В октябре 1965 года, после публикации в «Юности» моего романа «История одной компании», я устроил банкет для редакции в ресторане Дома кино. И не потому, что получил кучу денег, а потому, что догадывался: мой новый роман ничего, кроме синяков и шишек, «Юности» не принесет. Приглашенные начинают собираться в зале, оживленный гул голосов… Вдруг возникает Евтушенко — тогдашний член редколлегии «Юности» — и трагическим шепотом (какой он великолепный актер!) мне сообщает: «Толя, я привел с собой Бродского. Его только что выпустили из ссылки. Он умирает с голоду. Разреши ему тут посидеть и поесть». Я сказал — ради бога, никаких проблем. «А Полевой не будет возражать?» — спросил Евтушенко, испытующе глядя на меня. Я сказал, что на банкете я хозяин и мои гости — это мои гости. Я поздоровался с Бродским, посадил его рядом с Евтушенко, и дальше он как-то выпал из поля моего зрения. Ибо для гостей, надеюсь, банкет был праздником, а для меня — мероприятием: по традиции, я должен был произнести тост, развернутый и проникновенный, за каждого человека в редакции, начиная с главных — Полевого и Преображенского — и кончая секретаршей-машинисткой, чтоб никто не обиделся, — не меньше двадцати спичей. Как написал бы Катаев:
«Сколько было выпито, сколько было выпито!»
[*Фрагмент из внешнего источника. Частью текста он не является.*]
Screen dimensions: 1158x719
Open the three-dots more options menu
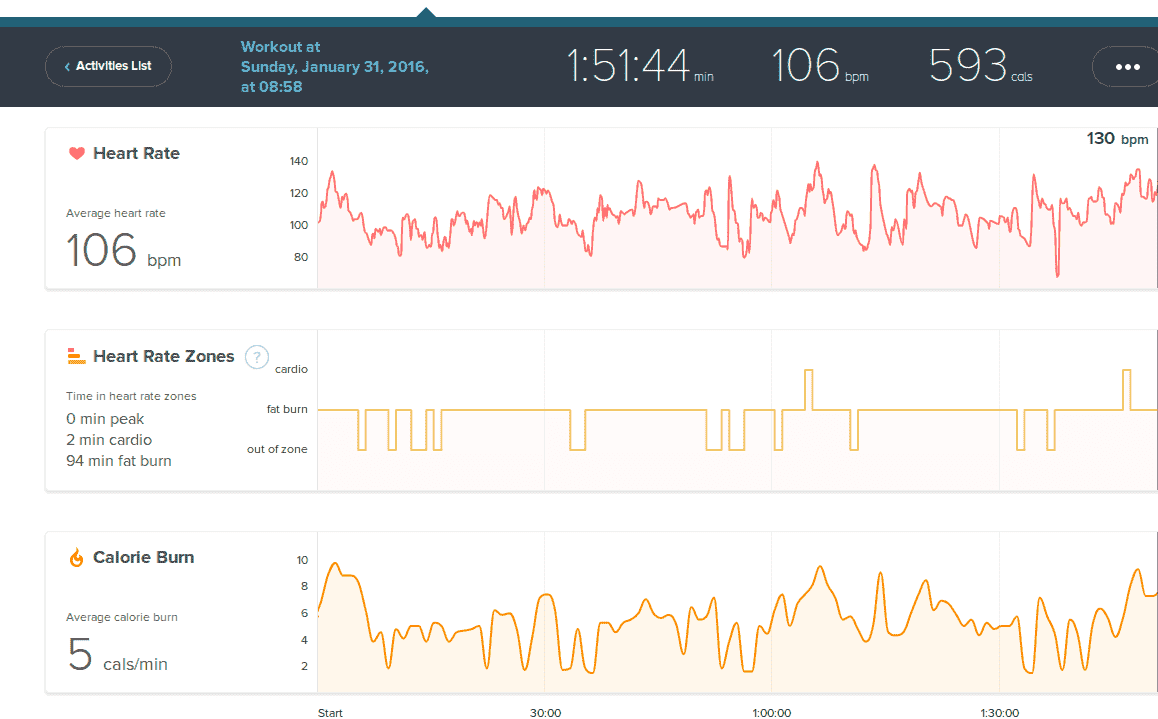1127,67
Через много-много лет запоздалый отклик на этот банкет я услышал от Эллендеи Проффер, американской издательницы Бродского: «Бродский мне рассказывал, что однажды случайно оказался с тобой за одним столом и ты вел себя очень странно. Предлагал выпить то за Полевого, то за Преображенского…»
Что называется, поэтическое видение мира.
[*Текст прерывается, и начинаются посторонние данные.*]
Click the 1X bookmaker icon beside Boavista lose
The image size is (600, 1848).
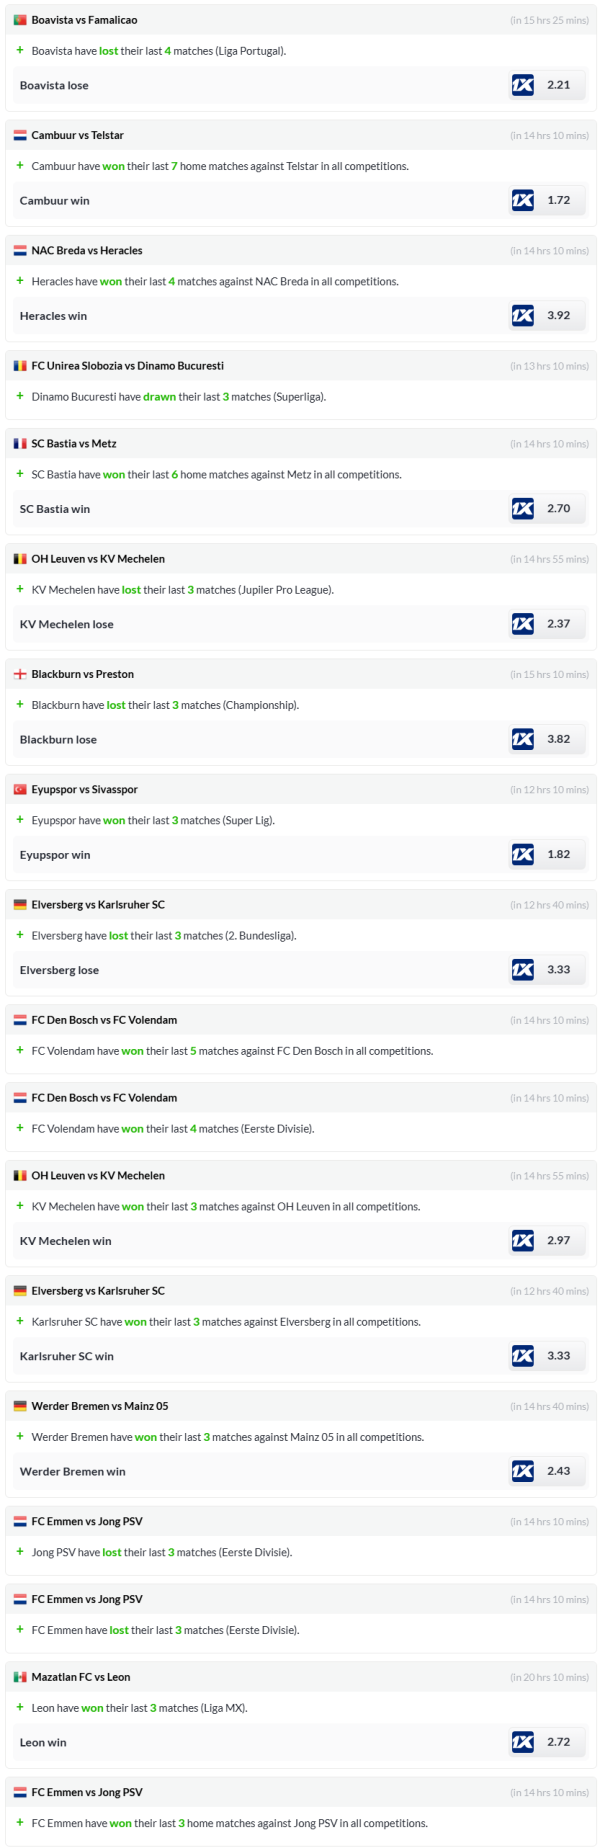click(x=522, y=85)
Думаю, еще через много лет поклонники Бродского, а его сейчас в России обожествляют, с возмущением воскликнут: «Гладилин претендует, что сидел за одним столом с самим Бродским!»
Однако вернемся к Катаеву. «Новый мир» продолжал регулярно публиковать новые повести Катаева, которые в Москве уже не вызывали такой агрессивной реакции, как «Алмазный мой венец», а скажем так — кисло-сладкую улыбку (хотя, помнится, после «Уже написан Вертер» страсти опять разгорелись). И каждый раз рупор империализма «Свобода» одобрительно отзывалась о советском классике. Но теперь, чтоб избежать упрека в субъективности, я приглашал к микрофону Некрасова, и мы вместе анализировали творчество Катаева. Некрасов был более строг к его политическим эскападам — дескать, уважаемый Валентин Петрович, я тоже, как и вы, состоял в партии, верил в революцию и советскую власть, все же сколько лет прошло, пора бы что-нибудь понять! И каждую нашу «Беседу у микрофона» мы, не сговариваясь, заканчивали так: «Катаев в первую очередь Мастер. Давайте сначала научимся писать, как он, а уж потом будем критиковать».
Иногда я думал: имеем ли мы вообще право трогать Катаева? Он — чудом уцелевший осколок иной эпохи, со своей системой ценностей, и ему отказаться от этого — означало отказаться от собственной жизни. Ведь большинство его друзей, его современников — гордость нашей литературы, — как и Катаев, приняли революцию, участвовали, как говорится, в процессе, ну а потом, ну а потом… Как написал бы сам Катаев, после отступа, с новой строчки, цитируя автора двухтысячелетней давности:
«Не судите, да не судимы будете!»
В конце 89-го года, в разгар перестройки, я на неделю приехал в Москву. Поездка была неофициальной, я старался нигде не появляться, но Паша Катаев, сын Валентина Петровича, убедил меня, что я должен, просто обязан навестить Эстер. Переделкинская дача с развалившимся забором, куда я когда-то, как в роскошную барскую усадьбу, привозил молодежные компании во главе то с Булатом Окуджавой, то с Мариной Влади, а Катаев разжигал на лужайке костер и веселился вместе с нами, — так вот, теперь эта дача показалась мне убогой и невзрачной. И не было хозяина… А в остальном — Эстер по-прежнему нянчила маленькую девочку (правнучку) и радушно пригласила за стол. О чем можно поговорить за полчаса, когда не виделись столько лет? Катаев бы написал:
«О пустяках, о пустяках…»
В порядке информации, что ли, я сообщил, что откликался на каждую катаевскую книгу, садился к микрофону…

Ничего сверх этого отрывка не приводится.